A supervisors’ role in all caseload interventions is to provide leadership. Indeed, the supervisor works with many midwives and has to coordinate their functionality. For instance, the supervisor has to make sure that all clients are attended to by making appropriate schedules for home or hospital care and making sure that the services provided are customized to the client as much as possible. Thus, because of the 24 hour services required, there is always need for shift management, a role given to the supervisor (Edmondson & Walker, 2013). If shifts are not well coordinated, midwives may be overwhelmed and may not carry out their functions effectively.

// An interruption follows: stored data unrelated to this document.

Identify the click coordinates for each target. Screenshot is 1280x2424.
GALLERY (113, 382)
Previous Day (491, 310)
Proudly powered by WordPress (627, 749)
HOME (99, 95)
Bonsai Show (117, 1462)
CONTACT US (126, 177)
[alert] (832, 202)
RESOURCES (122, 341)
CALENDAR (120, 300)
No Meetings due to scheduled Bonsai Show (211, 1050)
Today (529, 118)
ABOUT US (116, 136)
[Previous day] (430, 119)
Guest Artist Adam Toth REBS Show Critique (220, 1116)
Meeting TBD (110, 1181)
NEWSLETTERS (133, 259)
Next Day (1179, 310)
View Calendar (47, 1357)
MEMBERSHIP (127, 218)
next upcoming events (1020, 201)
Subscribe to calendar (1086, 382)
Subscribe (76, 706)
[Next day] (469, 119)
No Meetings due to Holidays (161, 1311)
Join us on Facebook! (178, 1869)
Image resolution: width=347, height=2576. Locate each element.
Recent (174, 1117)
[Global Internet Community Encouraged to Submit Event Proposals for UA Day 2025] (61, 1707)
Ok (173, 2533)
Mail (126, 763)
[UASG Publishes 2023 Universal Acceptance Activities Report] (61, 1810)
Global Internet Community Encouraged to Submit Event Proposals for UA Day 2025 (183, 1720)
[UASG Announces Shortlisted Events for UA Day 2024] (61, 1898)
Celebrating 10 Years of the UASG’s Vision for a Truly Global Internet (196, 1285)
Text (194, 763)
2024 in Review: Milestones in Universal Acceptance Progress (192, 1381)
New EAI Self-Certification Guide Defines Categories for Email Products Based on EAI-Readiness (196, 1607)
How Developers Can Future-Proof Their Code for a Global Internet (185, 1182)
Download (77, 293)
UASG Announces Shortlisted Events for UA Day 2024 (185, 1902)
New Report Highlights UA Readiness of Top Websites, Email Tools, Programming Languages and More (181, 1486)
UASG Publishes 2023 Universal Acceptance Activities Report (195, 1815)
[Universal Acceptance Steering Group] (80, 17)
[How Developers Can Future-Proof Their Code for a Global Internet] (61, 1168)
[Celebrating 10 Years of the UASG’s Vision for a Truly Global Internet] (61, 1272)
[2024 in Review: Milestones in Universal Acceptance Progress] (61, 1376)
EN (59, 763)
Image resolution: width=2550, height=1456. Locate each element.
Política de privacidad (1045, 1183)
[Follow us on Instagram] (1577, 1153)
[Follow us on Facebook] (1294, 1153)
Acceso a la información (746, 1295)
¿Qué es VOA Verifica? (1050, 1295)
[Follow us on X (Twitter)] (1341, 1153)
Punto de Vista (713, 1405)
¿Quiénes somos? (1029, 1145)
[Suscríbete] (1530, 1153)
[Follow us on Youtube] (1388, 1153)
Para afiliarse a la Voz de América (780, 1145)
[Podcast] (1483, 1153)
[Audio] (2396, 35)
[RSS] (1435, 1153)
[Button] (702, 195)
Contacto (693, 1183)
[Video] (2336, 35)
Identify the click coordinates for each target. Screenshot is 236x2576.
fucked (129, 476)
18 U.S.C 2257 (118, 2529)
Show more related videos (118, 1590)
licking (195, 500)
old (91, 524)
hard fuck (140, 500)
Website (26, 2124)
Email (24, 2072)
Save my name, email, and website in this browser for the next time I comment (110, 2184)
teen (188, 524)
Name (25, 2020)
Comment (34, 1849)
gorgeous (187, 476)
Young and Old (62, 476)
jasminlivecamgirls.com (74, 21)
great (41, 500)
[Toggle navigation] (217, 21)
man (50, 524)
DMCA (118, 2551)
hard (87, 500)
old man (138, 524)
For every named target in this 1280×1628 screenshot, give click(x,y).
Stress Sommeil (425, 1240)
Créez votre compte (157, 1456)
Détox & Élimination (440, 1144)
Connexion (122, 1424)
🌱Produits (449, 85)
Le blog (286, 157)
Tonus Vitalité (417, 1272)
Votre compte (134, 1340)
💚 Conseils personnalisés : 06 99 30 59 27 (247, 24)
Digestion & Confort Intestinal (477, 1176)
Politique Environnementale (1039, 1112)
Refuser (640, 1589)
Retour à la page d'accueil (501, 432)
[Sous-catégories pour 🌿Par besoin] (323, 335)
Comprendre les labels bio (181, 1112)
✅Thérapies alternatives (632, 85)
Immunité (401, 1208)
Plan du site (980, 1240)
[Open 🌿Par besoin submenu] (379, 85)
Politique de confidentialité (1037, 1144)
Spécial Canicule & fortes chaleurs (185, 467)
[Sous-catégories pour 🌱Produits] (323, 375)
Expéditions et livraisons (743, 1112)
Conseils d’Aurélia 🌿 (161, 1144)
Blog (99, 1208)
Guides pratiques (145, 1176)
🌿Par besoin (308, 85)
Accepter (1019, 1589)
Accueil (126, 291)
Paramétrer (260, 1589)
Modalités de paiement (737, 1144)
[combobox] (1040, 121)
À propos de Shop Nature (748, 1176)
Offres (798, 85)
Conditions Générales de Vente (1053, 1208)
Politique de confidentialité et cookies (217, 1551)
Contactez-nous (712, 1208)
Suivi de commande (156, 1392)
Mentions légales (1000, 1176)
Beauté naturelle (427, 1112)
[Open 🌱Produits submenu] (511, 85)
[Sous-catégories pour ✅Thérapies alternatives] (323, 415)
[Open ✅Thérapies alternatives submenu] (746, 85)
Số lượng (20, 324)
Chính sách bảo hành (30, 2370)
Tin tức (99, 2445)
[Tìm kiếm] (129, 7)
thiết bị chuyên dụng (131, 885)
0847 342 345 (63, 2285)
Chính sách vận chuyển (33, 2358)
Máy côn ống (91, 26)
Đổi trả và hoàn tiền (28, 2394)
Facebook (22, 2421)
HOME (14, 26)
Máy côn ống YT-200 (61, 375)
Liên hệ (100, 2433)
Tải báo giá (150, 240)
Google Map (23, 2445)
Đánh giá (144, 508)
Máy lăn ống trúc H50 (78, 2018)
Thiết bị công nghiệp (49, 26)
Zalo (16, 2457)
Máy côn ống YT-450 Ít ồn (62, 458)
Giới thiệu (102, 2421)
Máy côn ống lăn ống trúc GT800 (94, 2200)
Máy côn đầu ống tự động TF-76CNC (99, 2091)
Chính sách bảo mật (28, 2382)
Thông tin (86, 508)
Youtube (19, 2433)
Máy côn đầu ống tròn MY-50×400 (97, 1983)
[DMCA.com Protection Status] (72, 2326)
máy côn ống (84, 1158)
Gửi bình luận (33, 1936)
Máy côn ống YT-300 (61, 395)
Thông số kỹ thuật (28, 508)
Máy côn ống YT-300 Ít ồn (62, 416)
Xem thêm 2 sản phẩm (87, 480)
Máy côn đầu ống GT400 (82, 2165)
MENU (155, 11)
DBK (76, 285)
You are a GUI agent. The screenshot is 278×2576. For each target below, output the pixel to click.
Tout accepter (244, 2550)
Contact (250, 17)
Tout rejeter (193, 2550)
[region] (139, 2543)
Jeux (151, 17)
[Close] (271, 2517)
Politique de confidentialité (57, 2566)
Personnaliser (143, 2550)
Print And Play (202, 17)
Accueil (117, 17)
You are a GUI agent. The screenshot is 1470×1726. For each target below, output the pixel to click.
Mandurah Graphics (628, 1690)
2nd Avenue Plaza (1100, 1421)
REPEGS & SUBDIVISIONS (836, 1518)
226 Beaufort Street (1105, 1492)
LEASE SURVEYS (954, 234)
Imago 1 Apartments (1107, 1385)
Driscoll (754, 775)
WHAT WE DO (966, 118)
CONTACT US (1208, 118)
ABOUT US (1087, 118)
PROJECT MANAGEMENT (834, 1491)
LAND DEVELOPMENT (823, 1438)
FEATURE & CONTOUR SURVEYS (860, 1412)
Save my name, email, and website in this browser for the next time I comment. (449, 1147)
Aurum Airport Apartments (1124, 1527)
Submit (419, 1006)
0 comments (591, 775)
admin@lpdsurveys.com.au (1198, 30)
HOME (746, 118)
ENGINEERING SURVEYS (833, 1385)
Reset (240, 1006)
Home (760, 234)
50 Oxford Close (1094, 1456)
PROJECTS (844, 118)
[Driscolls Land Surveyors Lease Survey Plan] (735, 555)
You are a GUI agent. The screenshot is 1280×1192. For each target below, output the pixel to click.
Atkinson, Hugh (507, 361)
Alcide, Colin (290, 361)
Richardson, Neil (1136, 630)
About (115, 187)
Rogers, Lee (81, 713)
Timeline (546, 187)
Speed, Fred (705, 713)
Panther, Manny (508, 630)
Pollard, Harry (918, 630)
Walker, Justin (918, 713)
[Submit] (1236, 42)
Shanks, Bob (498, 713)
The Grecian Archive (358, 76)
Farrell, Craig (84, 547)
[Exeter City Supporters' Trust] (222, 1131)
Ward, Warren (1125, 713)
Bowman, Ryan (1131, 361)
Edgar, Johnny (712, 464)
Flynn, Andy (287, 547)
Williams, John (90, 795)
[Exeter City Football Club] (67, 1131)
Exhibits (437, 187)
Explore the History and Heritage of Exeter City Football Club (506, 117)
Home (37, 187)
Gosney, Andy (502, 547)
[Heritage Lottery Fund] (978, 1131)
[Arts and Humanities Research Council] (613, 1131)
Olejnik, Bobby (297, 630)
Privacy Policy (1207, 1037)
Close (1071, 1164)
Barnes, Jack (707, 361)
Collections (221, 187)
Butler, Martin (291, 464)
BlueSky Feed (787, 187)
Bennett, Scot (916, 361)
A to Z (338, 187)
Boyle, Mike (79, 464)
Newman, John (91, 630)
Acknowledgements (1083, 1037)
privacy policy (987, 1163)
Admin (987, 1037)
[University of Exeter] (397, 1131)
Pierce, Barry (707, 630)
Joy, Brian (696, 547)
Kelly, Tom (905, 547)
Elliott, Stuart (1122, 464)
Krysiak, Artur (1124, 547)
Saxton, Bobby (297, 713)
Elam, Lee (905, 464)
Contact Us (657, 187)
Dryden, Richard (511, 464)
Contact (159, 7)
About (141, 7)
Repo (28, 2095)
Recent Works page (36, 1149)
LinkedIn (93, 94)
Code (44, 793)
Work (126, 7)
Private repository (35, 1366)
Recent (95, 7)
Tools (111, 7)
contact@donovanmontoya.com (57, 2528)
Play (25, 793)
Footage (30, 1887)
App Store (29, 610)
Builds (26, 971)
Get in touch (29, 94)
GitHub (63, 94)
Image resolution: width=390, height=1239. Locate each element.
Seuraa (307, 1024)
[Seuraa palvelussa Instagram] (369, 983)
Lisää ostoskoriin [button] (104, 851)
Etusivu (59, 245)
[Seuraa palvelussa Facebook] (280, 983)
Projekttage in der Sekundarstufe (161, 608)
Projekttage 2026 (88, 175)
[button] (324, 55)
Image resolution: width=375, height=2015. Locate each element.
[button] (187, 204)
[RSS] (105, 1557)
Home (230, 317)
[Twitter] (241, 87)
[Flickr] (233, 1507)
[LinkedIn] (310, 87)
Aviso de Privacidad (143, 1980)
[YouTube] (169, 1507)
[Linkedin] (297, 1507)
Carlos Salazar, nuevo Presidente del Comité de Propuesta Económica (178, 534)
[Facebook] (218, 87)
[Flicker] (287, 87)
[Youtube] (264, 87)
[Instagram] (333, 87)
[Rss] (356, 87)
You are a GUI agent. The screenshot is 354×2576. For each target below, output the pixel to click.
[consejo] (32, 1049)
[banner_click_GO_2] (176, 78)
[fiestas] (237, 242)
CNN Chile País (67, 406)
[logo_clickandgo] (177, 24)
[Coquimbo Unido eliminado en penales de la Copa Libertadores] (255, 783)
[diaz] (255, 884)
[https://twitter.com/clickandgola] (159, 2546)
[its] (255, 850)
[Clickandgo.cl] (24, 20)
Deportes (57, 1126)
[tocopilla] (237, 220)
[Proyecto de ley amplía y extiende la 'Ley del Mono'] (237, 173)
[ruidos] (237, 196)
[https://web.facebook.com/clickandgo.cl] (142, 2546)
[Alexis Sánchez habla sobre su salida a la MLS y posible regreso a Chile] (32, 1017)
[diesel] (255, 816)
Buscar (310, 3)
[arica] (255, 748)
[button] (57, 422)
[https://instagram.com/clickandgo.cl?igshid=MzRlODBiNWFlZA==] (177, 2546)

It is also the work of the supervisor to train the midwives and prepare them for field experiences especially when clients are those of high risk because they may require specialized care and support. Training involves a restatement of work ethics especially to midwives deployed to homes of their clients. In fact, midwife supervisors need to train and engage their staff as means to workload management and reducing turnover because as Edmondson and Walker (2013) argue, midwives with big workloads often get away from the maternal facilities and care centres. The training is also a move to make workers (midwives) deliver quality educating them on the need to observe timeliness, quality of service and continuity. According to Juby and Scannapieco (2007), good supervision is helpful to midwives as it helps them gain requisite knowledge and skills for efficiency. Zlotnik et al. (2005) adds that supervisors in case loads improve caseload intervention through coaching initiatives, training, feedback communication, and offering mentoring opportunities.

Conclusion

This study was conducted to explore the caseload model of midwifery intervention among vulnerable and high-risk women during their pregnancy period. From the analysis of the models, leadership and change management theories, this study found out that caseload intervention of much benefit among women for promoting equity and equality in medical service provision especially among women who would have otherwise suffered pregnancy complications. Caseloads have also been found effective in reducing maternal related deaths and increasing the scope for which women make decisions regarding childbirth. With the efficiency of the model, it is a noble idea if it spread to as many communities as possible. As much as this study supports caseload adoption in as many communities as possible, it also calls upon for support from government machineries for a smoother adoption process.